If you plan to drop a verbal bomb in the group, please include a trigger warning out of respect for your fellow writers.

“If you happen to see a word or phrase that offends you, please remember we’re writers. We use words to illicit an emotional response. By all means, correct their grammar and punctuation, but demanding censorship goes against the spirit of the group.

“Having said that this is not the place to discuss religion or politics. You can submit any piece of writing for critique but bear in mind that we deal mainly in fiction and your opinion may be analysed as such.

“We are here to become better writers. To help each other, support one another and learn from each other. Competitiveness and attention seeking behaviours disrupt the spirit of the group and will not be tolerated.”

I boiled this rant down to the following three questions (I copied this from a membership request, so it also includes the answers I’m looking for):

  • Do you understand that this is a place for fiction, and not religion or politics?

    Yes 🙂

  • If you post anything that could be deemed offensive, are you willing to include a trigger warning?

    Yes.

  • Are you looking for a supportive group of fellow writers, willing to help others grow and develop your own craft?

    Yes!

As long as the member answers ‘Yes’ (or some synonym of it) for all three questions, they’re in. If they only answer one or two of the questions, or they reply ‘no’ (or some equivalent response), they are declined. People who still haven’t even answered the questions are declined after a six-hour window of opportunity.  Despite this hurdle, membership continues to increase at a rapid pace.

It seems like we’ve regained the ‘spirit of the group’ I had established when I took over. Finding a way to quit the day job and do this full-time isn’t so pressing anymore. We’re still creating a Kickstarter page, but the focus has been switched from payroll to our product. Which is only right. We’re asking for £3,000 to cover production and marketing of the Monolith Anthology.

 

Plant Cover with Biondi font
We’ve gone back to this cover

 

My original plan, after all, had been to produce Monolith for as cheaply as possible so that all the writers and other contributors can get a fair share of the profit. If I could do it without putting any money in, I would, but my team tell me that this is just as unrealistic as hoping to raise enough cash to pay each administrator $5,000 per month for 6 months! They make a good point.
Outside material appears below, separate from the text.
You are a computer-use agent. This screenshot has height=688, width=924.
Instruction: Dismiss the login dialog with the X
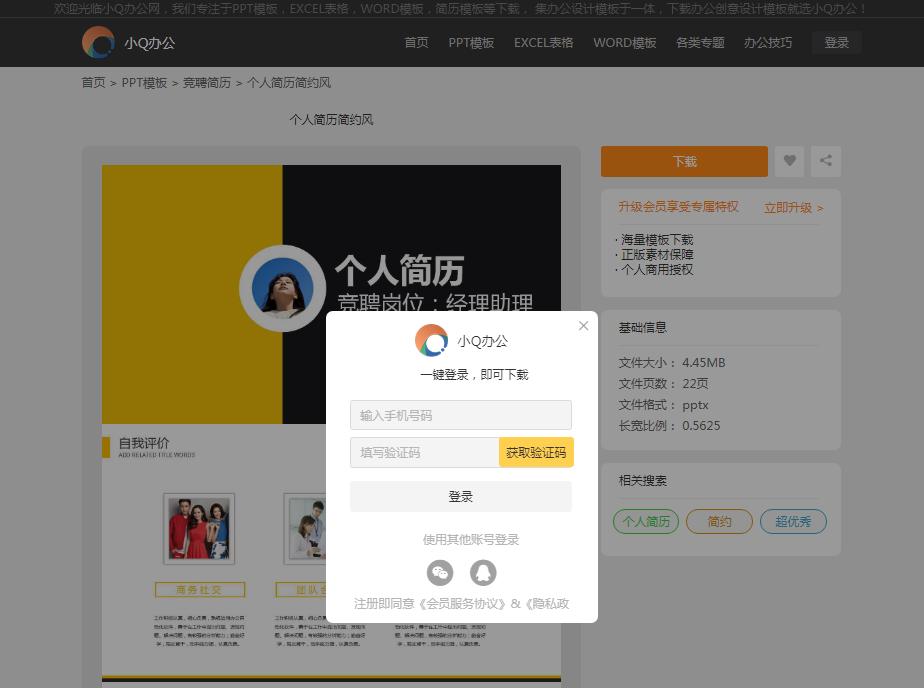583,326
With all the time effort and passion I’m putting into the Monolith project, including the Creative Writers group and Creative Writers’ Press, I worry that Laura, my girlfriend, is getting neglected. To that end, I’ve been asking her what she’s really like to do with her life. She said she’d like to travel more. At first, this answer made my heart sink when I realised that it would be a long time before I could afford to buy flights and hotels all over the world. Then I watched this video:

I often watch TED videos while I’m working on Monolith, to keep me motivated. This video helped me to realise that travelling the world doesn’t need to mean expensive hotels and flights to every destination. You can travel on a shoestring if you don’t mind roughing it a little, and I have a tribe of over 7,700 Creative Writers to ask for help.

We’ve already had members offer Laura and I a place to stay in Holland, Iceland, Pakistan, Canada, South Africa and several states in America. I don’t have a lot coming in from Patreon subscriptions, but it would be enough to keep my phone data active, and as long as I have power and internet access, I can write anywhere. If it gets too hard I know my family would welcome me back.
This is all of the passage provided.